Pendapat itu disampaikan Rinaldy Dalimi selaku Anggota Dewan Energi Nasional, dalam seminar Dampak Sosial Teknologi Nuklir di Perpustakaan UGM, Kamis (25/6).
Menurutnya, Indonesia merupakan daerah gempa sehingga pembangunan tenaga nuklir akan berbahaya. Selain itu, Indonesia juga tidak punya potensi uranium yang ekonomis.
"Ini tidak banyak pejabat yang tahu, sehingga jika PLTN dikembangkan, maka bahannya akan mengimpor yang entah dari negara mana," ucapnya.
Lebih lanjut, Renaldy juga tidak setuju dengan pernyataan bahwa uranium terhitung, murah, bersih, dan aman.
"Dulu sebelum peristiwa fukusima mungkin iya (murah), tapi sekarang tidak," anggapnya.
Untuk membangun PLTN dengan daya 5 ribu megawatt butuh investasi dana minimal Rp 300 Triliun.

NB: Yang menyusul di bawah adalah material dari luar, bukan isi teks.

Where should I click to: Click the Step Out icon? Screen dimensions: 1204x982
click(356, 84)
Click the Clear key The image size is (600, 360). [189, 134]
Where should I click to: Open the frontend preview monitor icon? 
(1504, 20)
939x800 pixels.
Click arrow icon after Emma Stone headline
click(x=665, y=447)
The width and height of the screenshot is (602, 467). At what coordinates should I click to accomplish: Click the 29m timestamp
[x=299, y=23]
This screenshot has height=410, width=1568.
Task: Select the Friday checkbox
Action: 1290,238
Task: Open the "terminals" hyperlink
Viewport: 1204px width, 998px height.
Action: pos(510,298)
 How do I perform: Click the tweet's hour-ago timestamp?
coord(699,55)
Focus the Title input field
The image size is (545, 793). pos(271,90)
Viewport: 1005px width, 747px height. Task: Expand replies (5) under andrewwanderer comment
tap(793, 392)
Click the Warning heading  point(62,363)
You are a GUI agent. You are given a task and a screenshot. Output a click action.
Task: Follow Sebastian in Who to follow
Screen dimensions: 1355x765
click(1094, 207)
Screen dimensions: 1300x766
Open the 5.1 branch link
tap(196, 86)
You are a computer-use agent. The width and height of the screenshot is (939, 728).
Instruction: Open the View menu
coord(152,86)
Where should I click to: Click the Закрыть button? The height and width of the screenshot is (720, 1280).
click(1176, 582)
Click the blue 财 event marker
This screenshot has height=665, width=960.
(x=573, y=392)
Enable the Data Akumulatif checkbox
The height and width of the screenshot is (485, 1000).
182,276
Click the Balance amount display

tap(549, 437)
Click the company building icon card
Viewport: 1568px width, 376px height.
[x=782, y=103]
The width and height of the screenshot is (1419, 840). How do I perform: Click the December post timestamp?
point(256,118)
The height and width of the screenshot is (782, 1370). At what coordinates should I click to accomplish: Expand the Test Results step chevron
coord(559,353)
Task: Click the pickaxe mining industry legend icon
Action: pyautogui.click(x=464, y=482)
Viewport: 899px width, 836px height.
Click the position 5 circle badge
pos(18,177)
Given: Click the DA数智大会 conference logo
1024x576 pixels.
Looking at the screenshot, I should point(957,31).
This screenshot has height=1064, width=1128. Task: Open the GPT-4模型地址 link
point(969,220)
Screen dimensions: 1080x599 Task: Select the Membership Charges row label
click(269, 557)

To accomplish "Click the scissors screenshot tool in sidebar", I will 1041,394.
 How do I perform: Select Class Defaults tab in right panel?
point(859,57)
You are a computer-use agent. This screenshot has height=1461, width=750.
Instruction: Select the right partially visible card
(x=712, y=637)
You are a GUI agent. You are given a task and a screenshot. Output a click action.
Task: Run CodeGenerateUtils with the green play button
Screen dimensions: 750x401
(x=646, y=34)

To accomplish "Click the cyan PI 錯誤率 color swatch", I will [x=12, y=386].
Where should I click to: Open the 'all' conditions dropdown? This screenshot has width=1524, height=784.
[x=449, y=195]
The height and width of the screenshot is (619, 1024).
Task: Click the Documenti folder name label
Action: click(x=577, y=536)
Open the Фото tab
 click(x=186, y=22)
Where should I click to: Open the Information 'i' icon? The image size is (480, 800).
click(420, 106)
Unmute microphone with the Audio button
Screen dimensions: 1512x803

Jika dikelola oleh pemerintah, dalam hal ini Batan, maka sumber pendanaannya dari APBN. Sementara kalau diserahkan ke swasta, maka akan sulit mendapatkan investor karena secara hitungan bisnis tidak menguntungkan.
Lebih dari itu, Indonesia juga masih memiliki potensi energi lainnya yang bisa dimanfaatkan.
Hal senada juga diungkapkan Iwan Setiawan sebagai Fisika Nuklir Eksperimen.
"Teknologi ini harus diawasi dan tidak boleh berkembang liar," ujarnya.
Berdasarkan studi kelayakan di Bangka Belitung, Iwan menyebutkan, harga. PLTN empat kali lebih mahal dalam biaya pembangunan konstruksinya.
Dari sisi keamanan, lanjut Iwan, efek radiasi dan limbah nuklir menjadi bahan yang berbahaya bagi tubuh manusia, karena bisa menimbulkan penyakit. Oleh karenanya, penyimpanan limbah nuklir di bawah tanah minimal di kedalaman 500 meter dan tidak boleh panas sehingga harus selalu dimonitor.